С этой ночи, ощутив один раз тревогу, Плава стала пробуждаться каждый раз после полуночи, и каждый раз тревога возвращалась к ней, потому что Зорко во сне смущался все сильнее. На седьмую ночь ей самой приснилось, что вместо Зорко к ней пришел кто-то другой, очень похожий на Зорко, но черты его лица обострились и огрубели немного по сравнению с лицом Зорко, а ростом он был как будто выше. Незнакомец появился и на другую ночь, и на третью и с тех пор стал приходить к ней еженощно. Но чем менее походил он на Зорко, тем более скованным и молчаливым становился. Наконец настала такая ночь, когда в приходящем ночью стало больше от чужака, нежели от Зорко, и тогда он впервые не тронул ее во сне.

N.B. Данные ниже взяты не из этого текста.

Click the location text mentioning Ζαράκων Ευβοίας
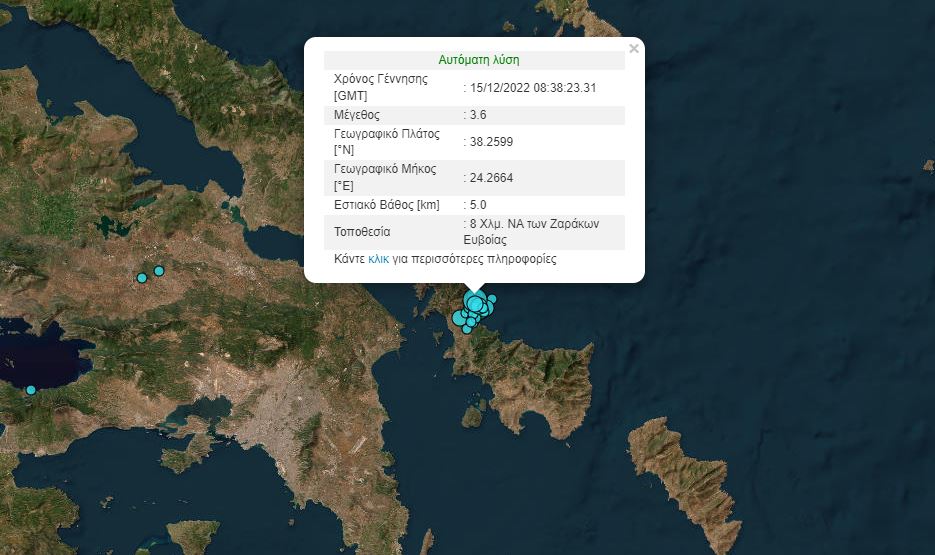The image size is (935, 555). click(x=531, y=232)
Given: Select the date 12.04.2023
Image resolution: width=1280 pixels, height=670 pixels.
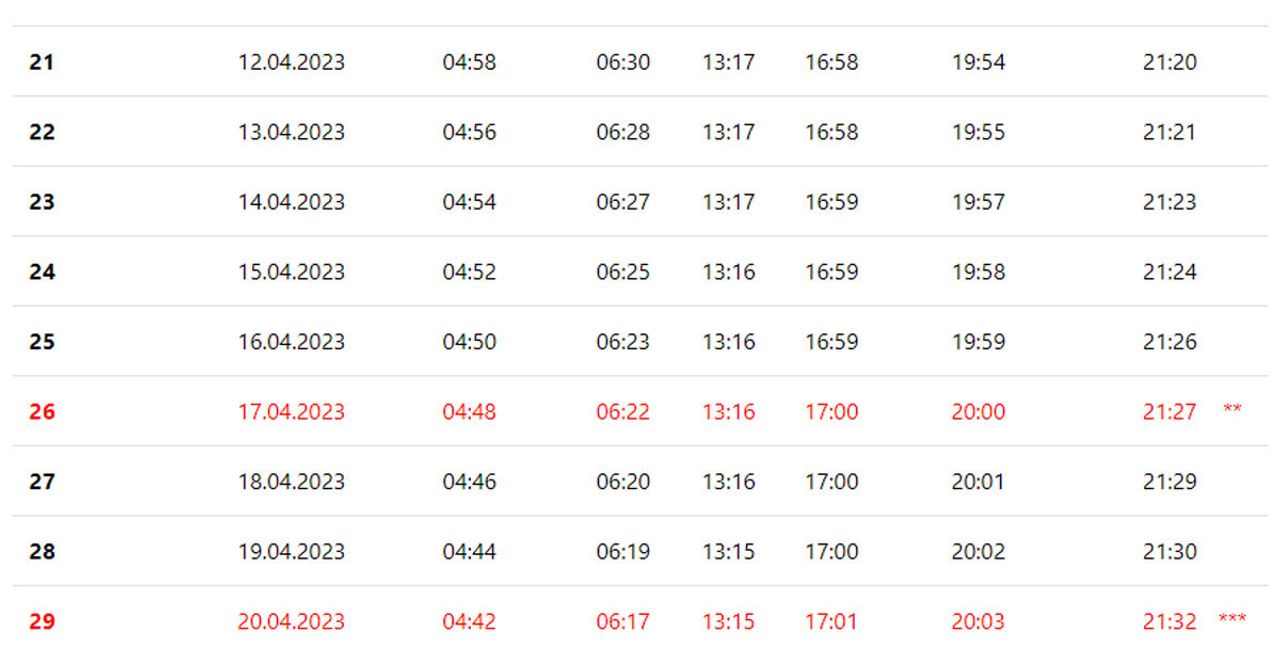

Запоминая эти сны, Плава переносила свою тревогу в явь, потому что незнакомого венна, похожего на Зорко, во сне становилось все больше, а Зорко — все меньше. Наконец случилось так, что неизвестный занял собой весь ее сон и, не уместившись в его пределах, вышел в явь. Вместо губ и языка Зорко Плава почувствовала вдруг чужие, жесткие и неумелые губы и язык, стиснутый тишиной от незнания того, как сказать многие слова, известные Зорко. Она не могла найти ответ на то, как избежать этого чужого, а Зорко пока не хотела спрашивать, потому что и у нее не находилось подходящих слов, чтобы описать то, что она чувствует. А Зорко с каждым разом уходил все дальше, не появляясь нигде, словно истаивал из этого мира куда-то через неведомую дыру. Вместо него, похожий на него лицом, но не словами, мыслями и телом, приходил другой. И то сплетение мужского и женского в одном, существовавшее в вечности, распалось на два языка, и препона меж ними все ширилась. Они вышли из вечности обратно во время, и Плава немедленно ощутила, что время ее уходит вперед быстро, точно течение на Светыни под левым, необитаемым, берегом, а она не поспевает за ним.
В глазах у Зорко, которые теперь были чужыми глазами, появились тоска и стыд, и он отложил кисть и перо, а вместо красок теперь часто брал меч и уходил с ним куда-то в дальние окрестности печища. Когда же Плава решилась сама обратиться к нему, он вдруг отдернул руку и отошел к дальней стене, став бледным, точно беленое полотно. И она вдруг увидела, что перед ней вовсе не Зорко, потому что перед темного дерева бревенчатой стеною человек в серой холщовой рубахе, казавшийся Зорко, был виден так же ясно, как неразличимые в ночной тьме черты лица становятся явны при полуденном солнце.
Этот человек был куда выше и жилистей, сильнее Зорко. Его длинные узловатые руки и все его тело, ловкое и готовое ко всему — к прыжку и обороне, точно тело лютого зверя, — было создано для оружия, а не для кисти, и война, о которой старались не вспоминать, черной тенью встала в горнице, и белая фигура у стены принадлежала войне, и тень не отпускала ее. Лицо незнакомца рассекал невидимый шрам, и в очах его не было особенного отражения вельхского неба, а только память о тьме и красном пламени факелов.